Since Carrie is one of the Paak sisters, and her sister Alice Paak DeKorn was my great-great-grandmother, I’ve focused more on the Paaks. But Henry Waruf is a very interesting character in Kalamazoo’s early history.

Adri van Gessel was so kind to do some research on the Waruf family. Henry himself appeared to be a bit of a dead end because the name Waruf seemed to come out of nowhere. But Adri broke through that brick wall and discovered Henry’s origins.

Who Was Hank?

Henry was born Hendrik Walraven on September 7, 1863 at Kloetinge, the Netherlands. Apparently Koetinge is part of Goes. Big shock there since the majority of my mom’s ancestors seem to have come from Goes.

He was married on June 2, 1882 at Kalamazoo (MI) to Cornelia Peek (Carrie Paak), daughter of Teunis Peek and Jacoba Bassa.  Cornelia was born on May 8, 1862 at Lexmond and died in January 1957 at Kalamazoo (MI).  Henry died on November 29, 1945 at Orlando (FL).

I don’t know if Henry was on vacation in Florida, living there part of the year, or if the couple (who had no children) had moved there and Carrie went back to Kalamazoo after his death. I could try to research this through city directories, phone books, etc. The research I have done was mainly through newspapers, and I discovered that, although Henry (or Hank) usually spelled his last name “Waruf,” sometimes it shows up as “Warruf.” Still, it looks to me as if Joseph is the one who changed the family surname to Warruf/Waruf in the United States from the original Walraven.
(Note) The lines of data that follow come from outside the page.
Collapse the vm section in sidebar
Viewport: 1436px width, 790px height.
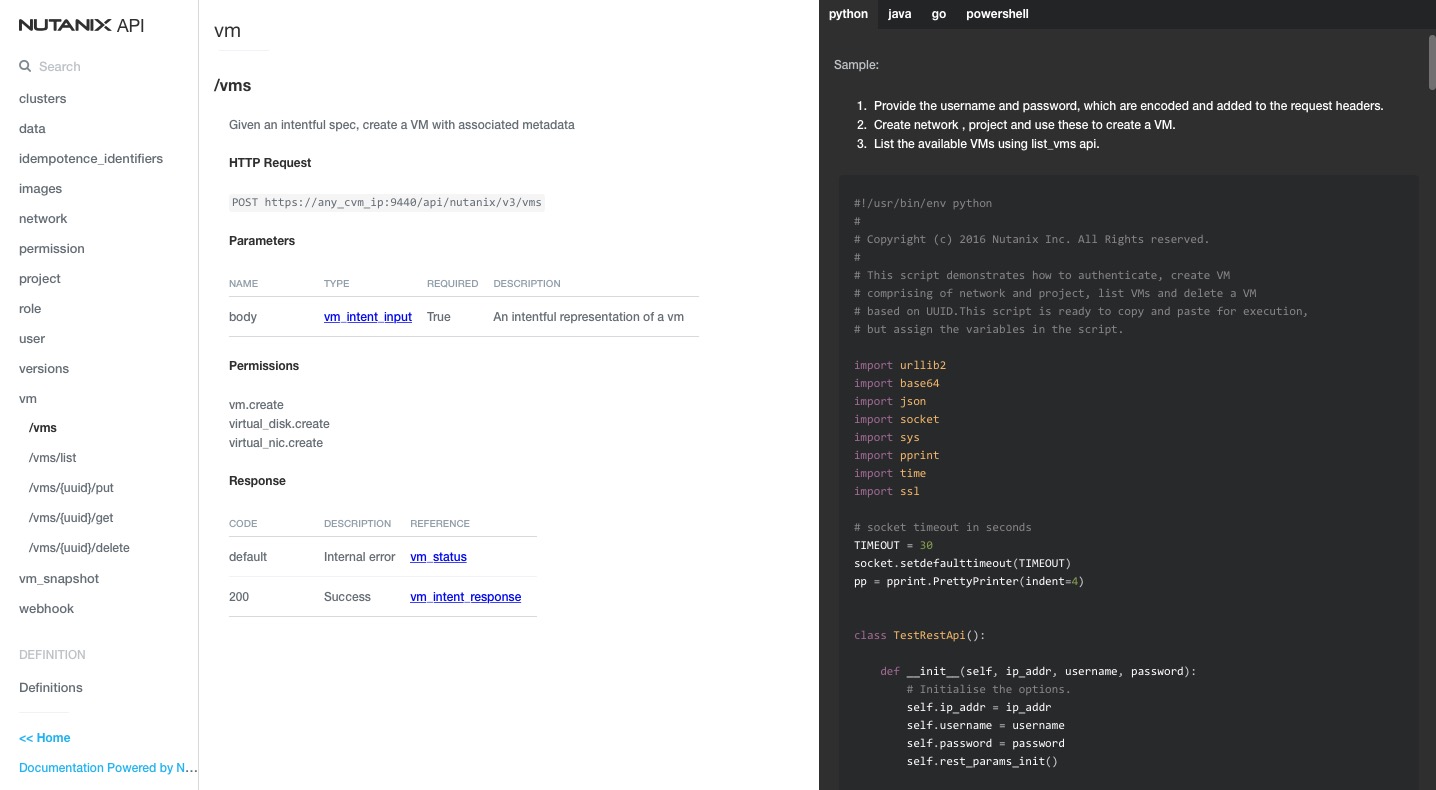coord(28,399)
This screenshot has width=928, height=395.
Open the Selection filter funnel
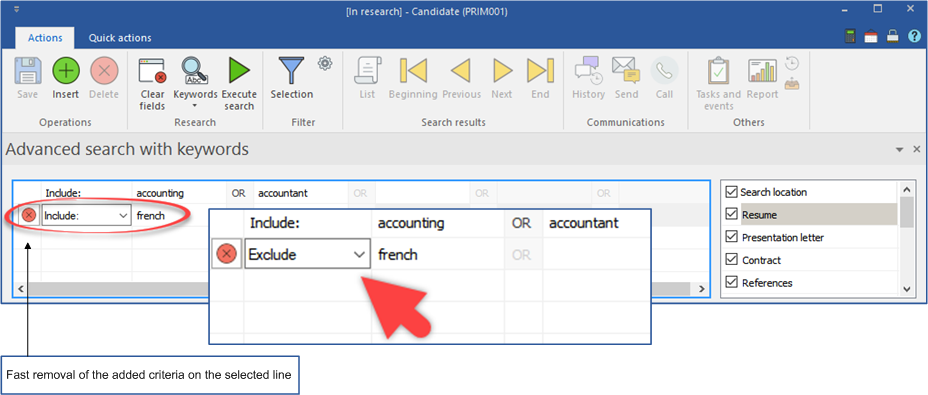click(292, 70)
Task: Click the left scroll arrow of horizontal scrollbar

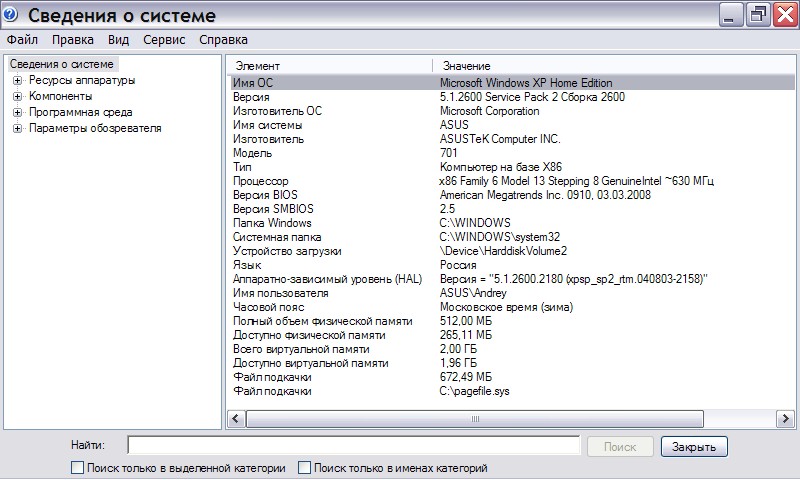Action: pos(237,419)
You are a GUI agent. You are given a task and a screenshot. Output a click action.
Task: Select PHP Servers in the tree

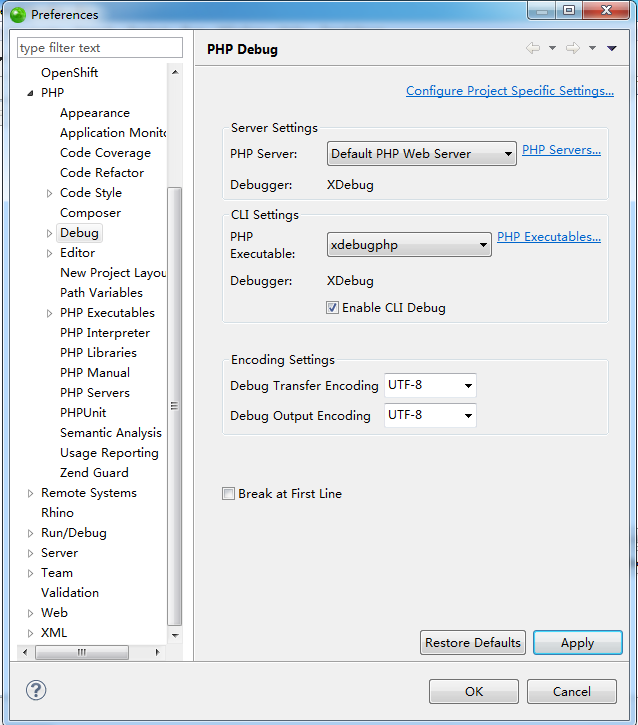[95, 393]
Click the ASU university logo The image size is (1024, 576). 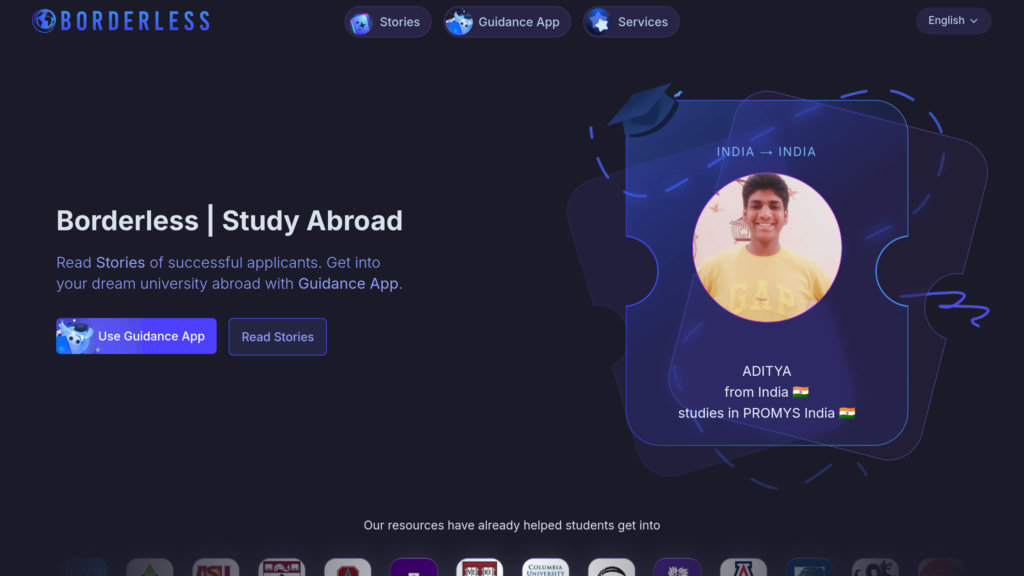(215, 568)
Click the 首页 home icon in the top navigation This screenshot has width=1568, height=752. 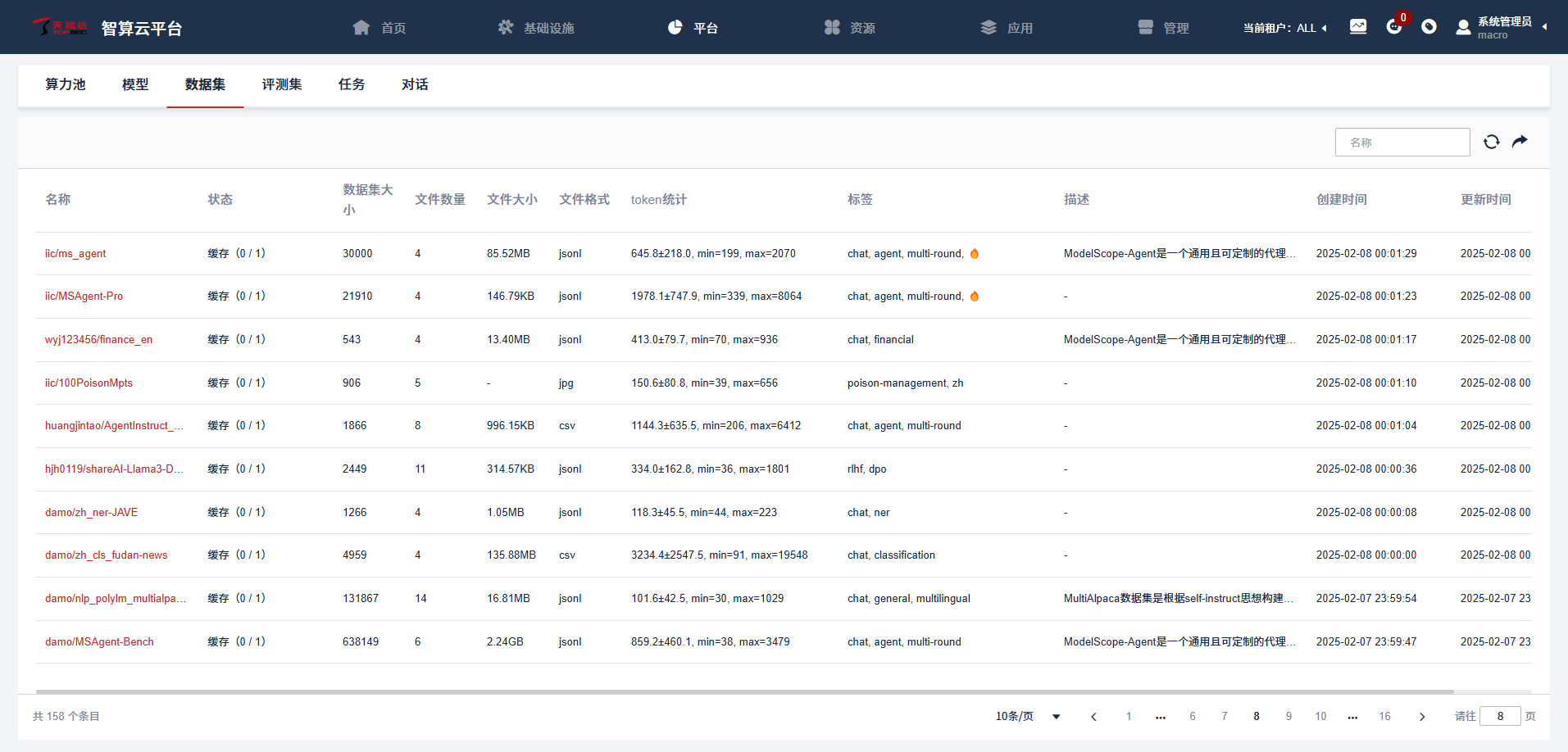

Henry had one sister,  Maria Walraven, born March 3, 1866 at Goes, but she died before 1870 in the Netherlands.

Henry and Maria were born to Joseph Walraven (Joseph Warruf), son of Hendrikus Walraven and Elisabetha Resch, who was born on October 13, 1837 at Goes, died on December 11, 1910 at Kalamazoo (MI).

Joseph was married on May 21, 1863 at Goes to Melanie de Munck (Mary), daughter of Jan de Munck and Maria Joseph Bataille.  Melanie was born on October 16, 1840 at Goes and died on March 18, 1914 at Kalamazoo (MI). Joseph, Melanie, and Henry immigrated to the U.S. in 1868, when Henry was 5 years old.

A Bataille Connection

Notice the name Bataille. I’ve previously written about a Bataille ancestor in these posts:

An Update on the Bataille Family

A Familial Occupation

How Did Etaples, France, Show Up in My Family Tree?

Hank Went into Business

As I mentioned, “Hank” (Henry) and Carrie (Cornelia) were married in 1882, when he was 19 and she was 20. By 1885, he was advertising a business selling guns in the Kalamazoo Gazette, where it’s noted that he took over the gun shop of W. Blanchard.

Sept 17, 1885 Click the link and scroll to the bottom for the ad. By September 1886, Hank added “gunsmith” to his name on the ads.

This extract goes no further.